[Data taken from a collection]
▼

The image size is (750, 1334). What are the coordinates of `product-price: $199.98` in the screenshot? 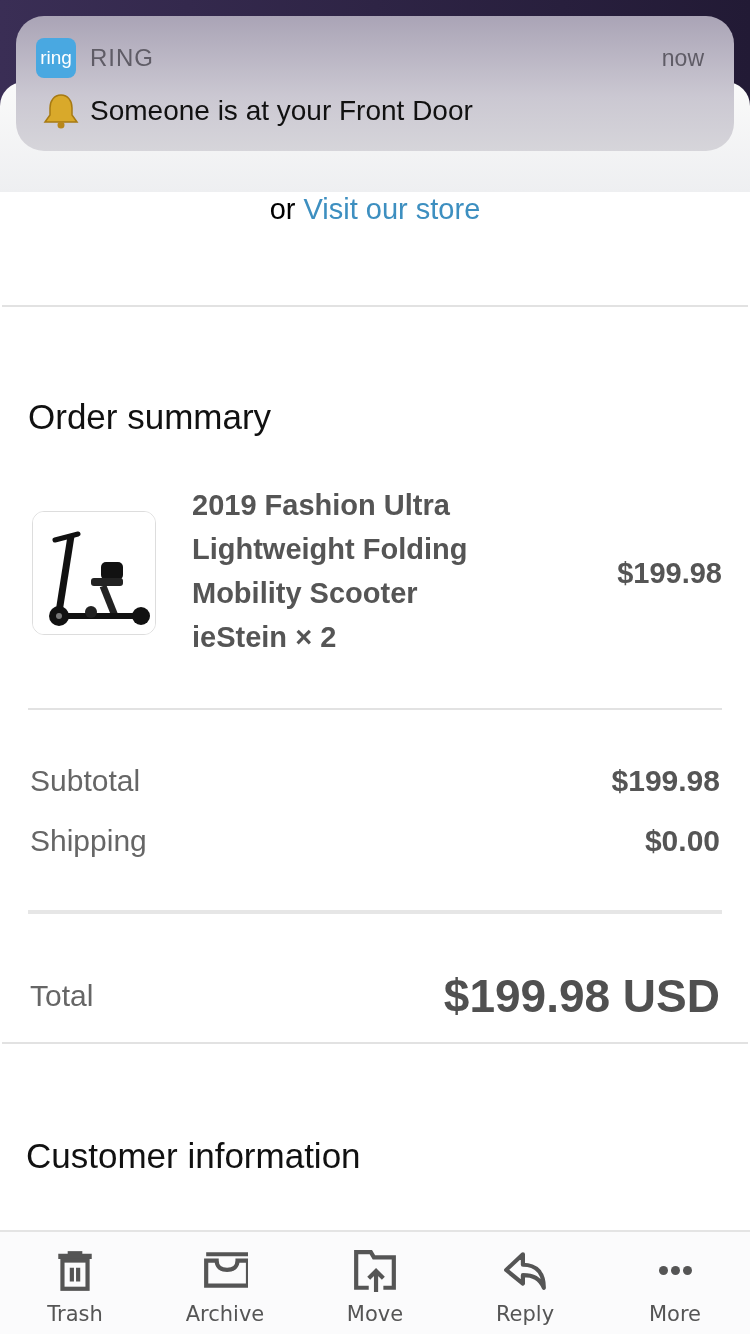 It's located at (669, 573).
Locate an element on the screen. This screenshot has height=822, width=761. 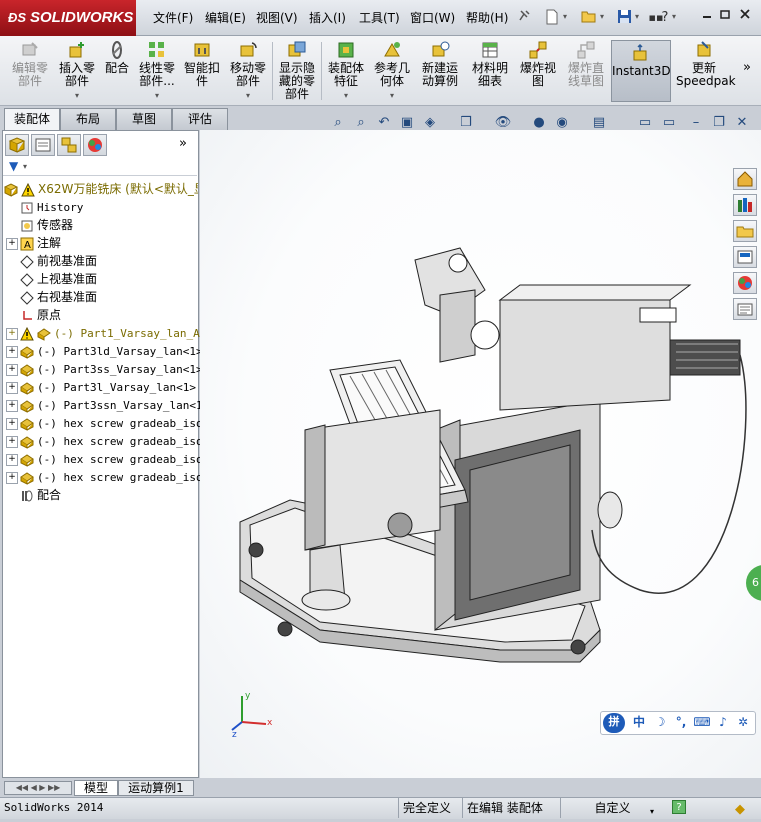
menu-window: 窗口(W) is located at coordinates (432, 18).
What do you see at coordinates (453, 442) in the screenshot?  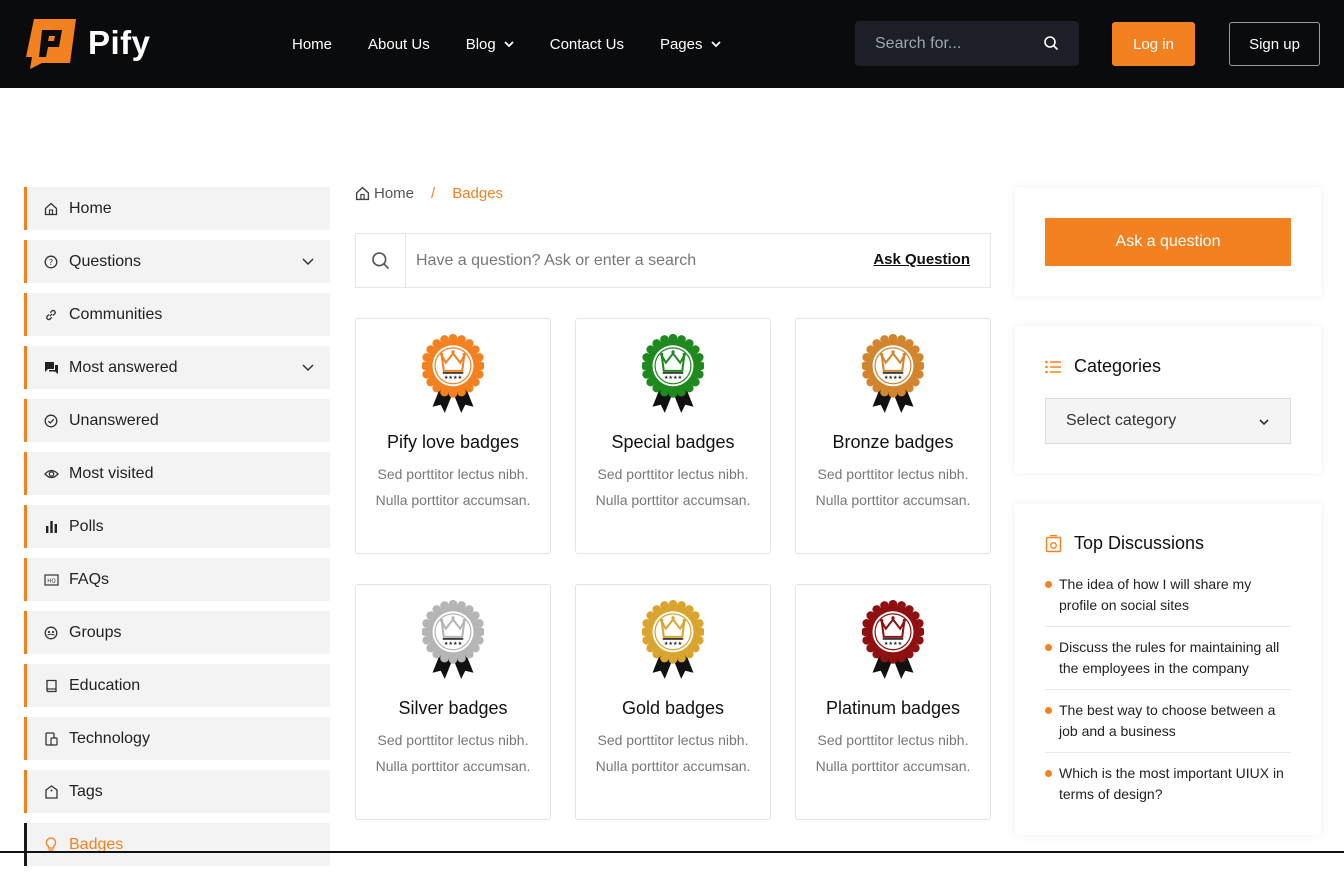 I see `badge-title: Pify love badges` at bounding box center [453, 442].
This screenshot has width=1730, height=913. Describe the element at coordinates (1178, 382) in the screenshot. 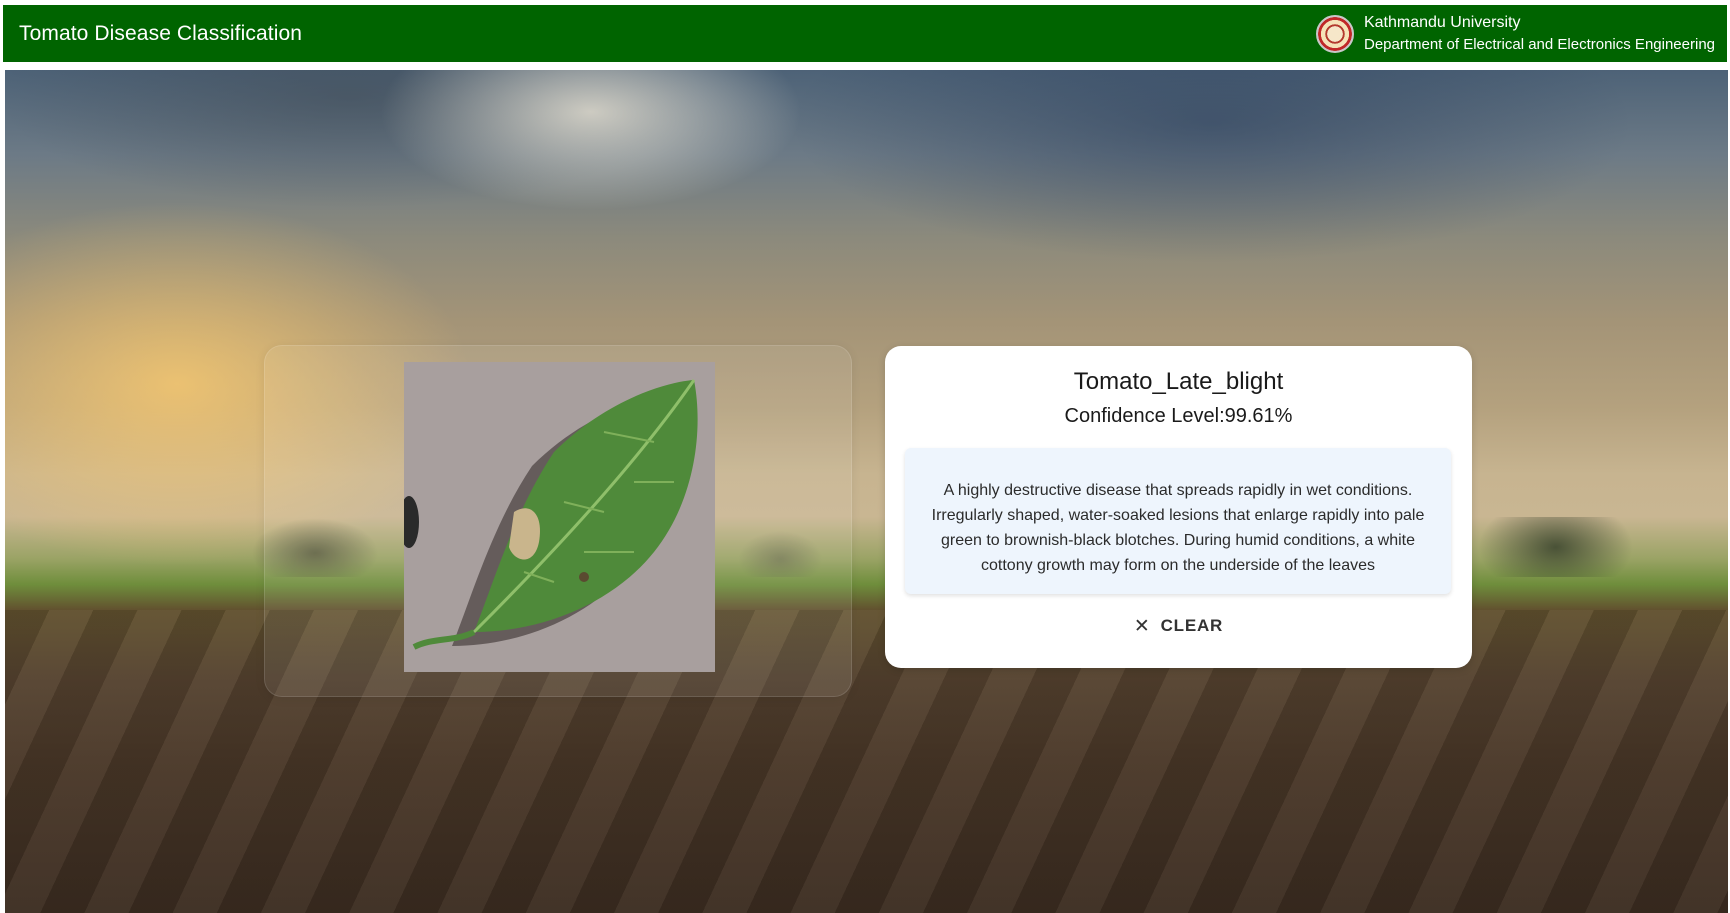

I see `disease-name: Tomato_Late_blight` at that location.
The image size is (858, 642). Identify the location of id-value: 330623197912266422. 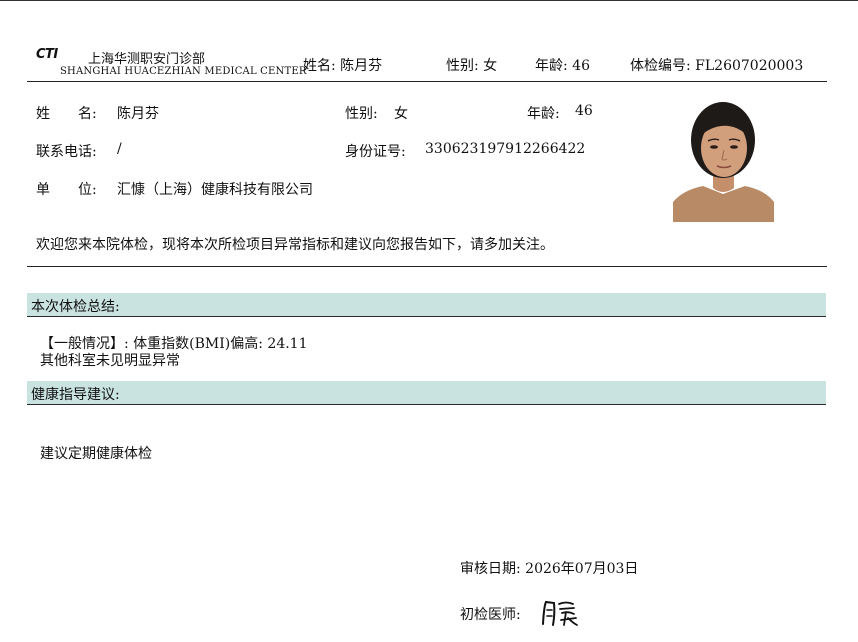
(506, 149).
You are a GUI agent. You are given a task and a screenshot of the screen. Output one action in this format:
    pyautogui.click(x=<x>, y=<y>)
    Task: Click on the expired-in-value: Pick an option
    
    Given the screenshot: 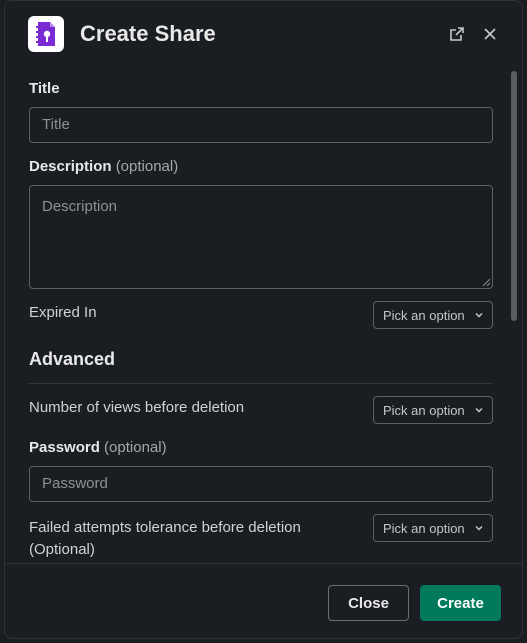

▲

### [TASK STATEMENT]
Please output the entries again without changes, from the line that contains "This screenshot has width=1730, height=913." through the end of the entries, including both ends. Leave the pictures out of your answer.

### [TASK ANSWER]
This screenshot has width=1730, height=913. Describe the element at coordinates (1178, 382) in the screenshot. 

I see `disease-name: Tomato_Late_blight` at that location.
The image size is (858, 642). Identify the location of id-value: 330623197912266422. 
(506, 149).
You are a GUI agent. You are given a task and a screenshot of the screen. Output one action in this format:
    pyautogui.click(x=<x>, y=<y>)
    Task: Click on the expired-in-value: Pick an option
    
    Given the screenshot: 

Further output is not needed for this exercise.